PROBLEM TO SOLVE
Line by line, return the data exactly as shown.

Stored records

****

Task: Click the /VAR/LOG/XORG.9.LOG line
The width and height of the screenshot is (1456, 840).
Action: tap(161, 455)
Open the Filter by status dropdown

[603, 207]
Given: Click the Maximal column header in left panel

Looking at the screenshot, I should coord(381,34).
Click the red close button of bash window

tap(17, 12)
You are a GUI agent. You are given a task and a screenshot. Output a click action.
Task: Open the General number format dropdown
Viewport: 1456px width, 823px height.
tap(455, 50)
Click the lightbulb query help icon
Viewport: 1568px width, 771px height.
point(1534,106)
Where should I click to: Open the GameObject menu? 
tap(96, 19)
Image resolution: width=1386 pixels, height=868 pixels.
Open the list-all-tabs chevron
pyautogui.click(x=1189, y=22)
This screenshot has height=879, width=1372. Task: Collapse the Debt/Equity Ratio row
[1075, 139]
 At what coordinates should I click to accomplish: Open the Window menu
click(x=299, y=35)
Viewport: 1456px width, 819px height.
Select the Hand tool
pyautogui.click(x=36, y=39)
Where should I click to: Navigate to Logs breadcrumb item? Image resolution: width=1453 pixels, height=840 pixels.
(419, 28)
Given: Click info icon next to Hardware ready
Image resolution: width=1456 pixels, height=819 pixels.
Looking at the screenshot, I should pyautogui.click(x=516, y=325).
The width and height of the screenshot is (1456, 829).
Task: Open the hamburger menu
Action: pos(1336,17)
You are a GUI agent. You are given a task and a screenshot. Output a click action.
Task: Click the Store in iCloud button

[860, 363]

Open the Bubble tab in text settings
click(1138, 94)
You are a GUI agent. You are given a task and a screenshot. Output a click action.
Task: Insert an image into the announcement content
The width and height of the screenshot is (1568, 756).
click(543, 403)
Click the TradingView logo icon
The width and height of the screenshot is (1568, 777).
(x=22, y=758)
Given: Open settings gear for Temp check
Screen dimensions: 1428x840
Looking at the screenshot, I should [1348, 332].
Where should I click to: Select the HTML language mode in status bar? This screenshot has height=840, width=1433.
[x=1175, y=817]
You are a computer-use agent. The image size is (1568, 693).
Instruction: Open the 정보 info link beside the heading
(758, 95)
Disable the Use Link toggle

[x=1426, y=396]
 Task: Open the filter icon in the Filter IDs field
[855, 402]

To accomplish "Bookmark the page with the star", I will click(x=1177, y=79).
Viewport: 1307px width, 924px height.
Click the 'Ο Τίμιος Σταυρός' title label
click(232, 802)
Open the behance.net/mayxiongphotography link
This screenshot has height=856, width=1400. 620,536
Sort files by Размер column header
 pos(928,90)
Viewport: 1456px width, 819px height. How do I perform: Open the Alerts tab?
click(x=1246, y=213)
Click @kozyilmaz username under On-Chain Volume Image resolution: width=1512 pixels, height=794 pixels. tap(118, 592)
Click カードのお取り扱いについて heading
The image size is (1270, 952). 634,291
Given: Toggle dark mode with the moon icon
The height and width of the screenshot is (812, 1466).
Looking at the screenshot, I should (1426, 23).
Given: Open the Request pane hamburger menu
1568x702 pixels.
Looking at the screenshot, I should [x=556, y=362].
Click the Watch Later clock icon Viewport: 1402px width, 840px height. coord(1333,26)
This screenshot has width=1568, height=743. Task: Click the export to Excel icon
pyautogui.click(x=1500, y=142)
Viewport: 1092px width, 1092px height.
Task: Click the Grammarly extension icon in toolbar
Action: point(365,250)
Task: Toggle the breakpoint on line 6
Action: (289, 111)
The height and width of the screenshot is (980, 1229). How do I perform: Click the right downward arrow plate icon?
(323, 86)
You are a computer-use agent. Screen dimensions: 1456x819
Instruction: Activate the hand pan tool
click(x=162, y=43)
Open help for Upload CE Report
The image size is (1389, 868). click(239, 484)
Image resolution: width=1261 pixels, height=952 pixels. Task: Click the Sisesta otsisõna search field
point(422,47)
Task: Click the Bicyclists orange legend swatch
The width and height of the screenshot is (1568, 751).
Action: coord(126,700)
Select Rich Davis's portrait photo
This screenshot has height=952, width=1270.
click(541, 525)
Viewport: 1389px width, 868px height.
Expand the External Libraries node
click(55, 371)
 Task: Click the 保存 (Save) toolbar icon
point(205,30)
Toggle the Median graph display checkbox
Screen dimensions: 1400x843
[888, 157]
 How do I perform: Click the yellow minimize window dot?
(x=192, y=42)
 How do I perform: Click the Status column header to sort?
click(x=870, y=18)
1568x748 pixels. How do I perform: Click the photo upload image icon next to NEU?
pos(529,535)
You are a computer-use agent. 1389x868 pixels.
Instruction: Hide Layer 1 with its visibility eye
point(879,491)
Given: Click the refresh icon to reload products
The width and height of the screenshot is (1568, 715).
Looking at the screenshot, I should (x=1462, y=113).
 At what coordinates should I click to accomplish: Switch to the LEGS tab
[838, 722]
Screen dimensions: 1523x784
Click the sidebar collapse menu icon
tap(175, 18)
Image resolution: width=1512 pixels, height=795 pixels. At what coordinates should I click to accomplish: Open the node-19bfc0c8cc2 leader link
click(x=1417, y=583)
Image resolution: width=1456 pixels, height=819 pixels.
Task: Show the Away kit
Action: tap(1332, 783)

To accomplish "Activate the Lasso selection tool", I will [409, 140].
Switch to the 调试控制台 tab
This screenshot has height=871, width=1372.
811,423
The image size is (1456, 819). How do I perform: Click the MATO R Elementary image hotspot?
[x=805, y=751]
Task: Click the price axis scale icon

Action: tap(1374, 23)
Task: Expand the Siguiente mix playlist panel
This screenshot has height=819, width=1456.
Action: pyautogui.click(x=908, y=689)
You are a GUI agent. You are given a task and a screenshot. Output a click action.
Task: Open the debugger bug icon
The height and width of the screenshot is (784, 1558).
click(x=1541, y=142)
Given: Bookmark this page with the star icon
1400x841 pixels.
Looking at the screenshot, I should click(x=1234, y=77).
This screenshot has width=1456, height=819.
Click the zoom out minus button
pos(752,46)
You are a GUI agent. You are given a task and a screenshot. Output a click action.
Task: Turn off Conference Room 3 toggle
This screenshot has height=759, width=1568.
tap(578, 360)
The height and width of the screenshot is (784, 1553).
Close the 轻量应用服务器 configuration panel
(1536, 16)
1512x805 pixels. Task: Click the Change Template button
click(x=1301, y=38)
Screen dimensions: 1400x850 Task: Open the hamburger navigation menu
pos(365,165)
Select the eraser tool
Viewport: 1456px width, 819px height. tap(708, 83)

****

SOLUTION FOR THIS PROBLEM
Task: Click the /VAR/LOG/XORG.9.LOG line
The width and height of the screenshot is (1456, 840).
Action: tap(161, 455)
Open the Filter by status dropdown

[603, 207]
Given: Click the Maximal column header in left panel

Looking at the screenshot, I should coord(381,34).
Click the red close button of bash window

tap(17, 12)
You are a GUI agent. You are given a task and a screenshot. Output a click action.
Task: Open the General number format dropdown
Viewport: 1456px width, 823px height.
tap(455, 50)
Click the lightbulb query help icon
Viewport: 1568px width, 771px height.
point(1534,106)
Where should I click to: Open the GameObject menu? 
tap(96, 19)
Image resolution: width=1386 pixels, height=868 pixels.
Open the list-all-tabs chevron
pyautogui.click(x=1189, y=22)
This screenshot has height=879, width=1372. Task: Collapse the Debt/Equity Ratio row
[1075, 139]
 At what coordinates should I click to accomplish: Open the Window menu
click(x=299, y=35)
Viewport: 1456px width, 819px height.
Select the Hand tool
pyautogui.click(x=36, y=39)
Where should I click to: Navigate to Logs breadcrumb item? Image resolution: width=1453 pixels, height=840 pixels.
(419, 28)
Given: Click info icon next to Hardware ready
Image resolution: width=1456 pixels, height=819 pixels.
Looking at the screenshot, I should pyautogui.click(x=516, y=325).
The width and height of the screenshot is (1456, 829).
Task: Open the hamburger menu
Action: pos(1336,17)
You are a GUI agent. You are given a task and a screenshot. Output a click action.
Task: Click the Store in iCloud button

[860, 363]

Open the Bubble tab in text settings
click(1138, 94)
You are a GUI agent. You are given a task and a screenshot. Output a click action.
Task: Insert an image into the announcement content
The width and height of the screenshot is (1568, 756).
click(543, 403)
Click the TradingView logo icon
The width and height of the screenshot is (1568, 777).
(x=22, y=758)
Given: Open settings gear for Temp check
Screen dimensions: 1428x840
Looking at the screenshot, I should [1348, 332].
Where should I click to: Select the HTML language mode in status bar? This screenshot has height=840, width=1433.
[x=1175, y=817]
You are a computer-use agent. The image size is (1568, 693).
Instruction: Open the 정보 info link beside the heading
(758, 95)
Disable the Use Link toggle

[x=1426, y=396]
 Task: Open the filter icon in the Filter IDs field
[855, 402]

To accomplish "Bookmark the page with the star", I will click(x=1177, y=79).
Viewport: 1307px width, 924px height.
Click the 'Ο Τίμιος Σταυρός' title label
click(232, 802)
Open the behance.net/mayxiongphotography link
This screenshot has height=856, width=1400. 620,536
Sort files by Размер column header
 pos(928,90)
Viewport: 1456px width, 819px height. How do I perform: Open the Alerts tab?
click(x=1246, y=213)
Click @kozyilmaz username under On-Chain Volume Image resolution: width=1512 pixels, height=794 pixels. tap(118, 592)
Click カードのお取り扱いについて heading
The image size is (1270, 952). 634,291
Given: Toggle dark mode with the moon icon
The height and width of the screenshot is (812, 1466).
Looking at the screenshot, I should (1426, 23).
Given: Open the Request pane hamburger menu
1568x702 pixels.
Looking at the screenshot, I should [x=556, y=362].
Click the Watch Later clock icon Viewport: 1402px width, 840px height. coord(1333,26)
This screenshot has width=1568, height=743. Task: Click the export to Excel icon
pyautogui.click(x=1500, y=142)
Viewport: 1092px width, 1092px height.
Task: Click the Grammarly extension icon in toolbar
Action: point(365,250)
Task: Toggle the breakpoint on line 6
Action: (289, 111)
The height and width of the screenshot is (980, 1229). How do I perform: Click the right downward arrow plate icon?
(323, 86)
You are a computer-use agent. Screen dimensions: 1456x819
Instruction: Activate the hand pan tool
click(x=162, y=43)
Open help for Upload CE Report
The image size is (1389, 868). click(239, 484)
Image resolution: width=1261 pixels, height=952 pixels. Task: Click the Sisesta otsisõna search field
point(422,47)
Task: Click the Bicyclists orange legend swatch
The width and height of the screenshot is (1568, 751).
Action: coord(126,700)
Select Rich Davis's portrait photo
This screenshot has height=952, width=1270.
click(541, 525)
Viewport: 1389px width, 868px height.
Expand the External Libraries node
click(55, 371)
 Task: Click the 保存 (Save) toolbar icon
point(205,30)
Toggle the Median graph display checkbox
Screen dimensions: 1400x843
[888, 157]
 How do I perform: Click the yellow minimize window dot?
(x=192, y=42)
 How do I perform: Click the Status column header to sort?
click(x=870, y=18)
1568x748 pixels. How do I perform: Click the photo upload image icon next to NEU?
pos(529,535)
You are a computer-use agent. 1389x868 pixels.
Instruction: Hide Layer 1 with its visibility eye
point(879,491)
Given: Click the refresh icon to reload products
The width and height of the screenshot is (1568, 715).
Looking at the screenshot, I should (x=1462, y=113).
 At what coordinates should I click to accomplish: Switch to the LEGS tab
[838, 722]
Screen dimensions: 1523x784
Click the sidebar collapse menu icon
tap(175, 18)
Image resolution: width=1512 pixels, height=795 pixels. At what coordinates should I click to accomplish: Open the node-19bfc0c8cc2 leader link
click(x=1417, y=583)
Image resolution: width=1456 pixels, height=819 pixels.
Task: Show the Away kit
Action: tap(1332, 783)

To accomplish "Activate the Lasso selection tool", I will [409, 140].
Switch to the 调试控制台 tab
This screenshot has height=871, width=1372.
811,423
The image size is (1456, 819). How do I perform: Click the MATO R Elementary image hotspot?
[x=805, y=751]
Task: Click the price axis scale icon

Action: tap(1374, 23)
Task: Expand the Siguiente mix playlist panel
This screenshot has height=819, width=1456.
Action: pyautogui.click(x=908, y=689)
You are a GUI agent. You are given a task and a screenshot. Output a click action.
Task: Open the debugger bug icon
The height and width of the screenshot is (784, 1558).
click(x=1541, y=142)
Given: Bookmark this page with the star icon
1400x841 pixels.
Looking at the screenshot, I should click(x=1234, y=77).
This screenshot has width=1456, height=819.
Click the zoom out minus button
pos(752,46)
You are a GUI agent. You are given a task and a screenshot. Output a click action.
Task: Turn off Conference Room 3 toggle
This screenshot has height=759, width=1568.
tap(578, 360)
The height and width of the screenshot is (784, 1553).
Close the 轻量应用服务器 configuration panel
(1536, 16)
1512x805 pixels. Task: Click the Change Template button
click(x=1301, y=38)
Screen dimensions: 1400x850 Task: Open the hamburger navigation menu
pos(365,165)
Select the eraser tool
Viewport: 1456px width, 819px height. tap(708, 83)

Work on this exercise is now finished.